Records taken from a collection:
··········
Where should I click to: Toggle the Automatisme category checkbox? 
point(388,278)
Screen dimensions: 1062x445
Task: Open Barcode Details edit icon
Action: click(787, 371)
··········
§ Stated goal
Repeat every line of these records word for word.

§ Result for this task
Where should I click to: Toggle the Automatisme category checkbox? 
point(388,278)
Screen dimensions: 1062x445
Task: Open Barcode Details edit icon
Action: click(787, 371)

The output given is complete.